Ma fummo forti, e non lasciammo che nessuno ci dicesse cosa fosse o rappresentasse la nostra bambina. La nostra dolce bambina.
A un anno giocava con la sua lingua, si leccava. Il suo peccato compariva dalle piccole labbra, e si nascondeva rapidamente. E rideva. Rideva sempre.
Ci riempì di gioia quando, nei primi anni di vita, vedemmo che cominciava a camminare: nei nostri incubi peggiori compariva sempre mentre strisciava per terra e attorcigliava il corpo attorno alla gamba del tavolo della sala da pranzo. Invece, ci sorprese tutti con un’andatura delicata, elegante.
Pensammo che sarebbe stata una bambina felice, normale, finché non vedemmo le prime squame. Apparvero durante una calda primavera, dopo l’asilo. Mia moglie gridò mentre le faceva il bagno.
Strani pezzi di pelle trasparente le pendevano dall’ascella. Lei non piangeva. Ci guardava impassibile, tirando fuori e nascondendo la lingua. Tirandola fuori, nascondendola…
Quando compì dieci anni, non la portavamo più da nessuna parte.
«È con i nonni, in campagna», dicevamo a tutti.
Non se ne stava in campagna; viveva nel cortile sul retro, mangiava topi, sentiva il sole. Tirava fuori e nascondeva la lingua…

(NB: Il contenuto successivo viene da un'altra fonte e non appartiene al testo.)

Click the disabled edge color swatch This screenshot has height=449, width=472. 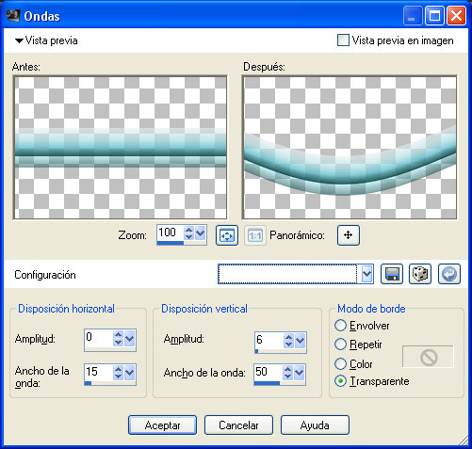tap(428, 357)
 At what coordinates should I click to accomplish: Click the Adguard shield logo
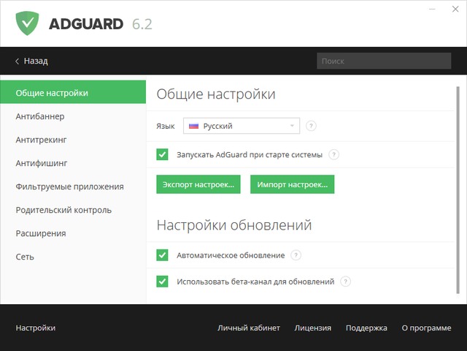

Crebbe, e le costruii un laghetto nel giardino della casa nuova, lontano dalla città. Mi si arrotolò al braccio, e mi leccò. Non parlava più, e i suoi bellissimi occhi verdi erano ormai un vago ricordo da fotografia. Pochi capelli castani rimanevano nel fantasma della sua pelle.
La nostra bambina…
Una mattina, quando non ricordavamo più l’aspetto delle altre persone del mondo, andammo a mangiare nel bosco. Panini farciti di formaggio e cetriolini, acqua frizzante e un topo bianco. Mangiammo, giocammo, ridemmo. Sentimmo il sole, e l’acqua del fiume. Mia moglie ed io ci baciammo.
«In fondo, abbiamo fatto bene», ci dicemmo, senza pronunciare parola. Ci voltammo, e non vedemmo nostra figlia. Non era lì. La cercammo nel fiume, nei campi di mais, nelle tane delle marmotte. Nessuna traccia. Mia moglie piangeva, malediceva, mi insultava. Lo facevo anch’io.
Calò la notte e non la trovammo.
Passarono i mesi, e continuammo senza sapere nulla della nostra bambina. Diventammo degli esseri scontrosi, sempre arrabbiati col mondo, a causa delle circostanze che ci avevano condotto fino a quel preciso istante. Ma rimanemmo insieme, senza separarci nemmeno un giorno. Aspettando il suo ritorno.
Seppellii mia moglie nel giardino, vicino al laghetto coperto di insetti, lo stesso giorno che nostra figlia avrebbe dovuto compiere trent’anni.
Io aspettai la morte, pazientemente. Non la forzavo, ma non resistevo nemmeno al suo incalzare. Arrivai a pensare che morire era l’unico modo di vederla di nuovo. Più che una credenza, era uno spettro ad accompagnarmi sempre, una certezza assurda, ma una certezza, dopotutto.
Il tempo passò, e divenni anziano. Mi muovevo con difficoltà, e respirare presupponeva una tale prodezza, come attraversare un oceano a nuoto.
Una mattina mi svegliai, e seppi che era giunta la mia ora. Fuori pioveva con forza. Trascinai le mie inutili gambe sul fango, e in qualche modo mi aggiustai per arrivare al bosco dove avevo visto la mia bimba l’ultima volta. La mia bambina con i capelli castani…
Mi sdraiai vicino a un albero, e aprì gli occhi. La pioggia mi picchiava il viso. E io, sorridevo. Perché lì, immaginai la mia bambina: la vidi appesa ai rami di un albero, mentre cacciava scoiattoli, lucertole, chissà se cinghiali, lupi, cervi. La immaginai conoscere l’amore rettile, deporre uova, rendermi nonno. Conoscere il mondo, sempre raso suolo.
La immaginai vivere una vita piena, felice, totale… Allora, me ne andai in pace.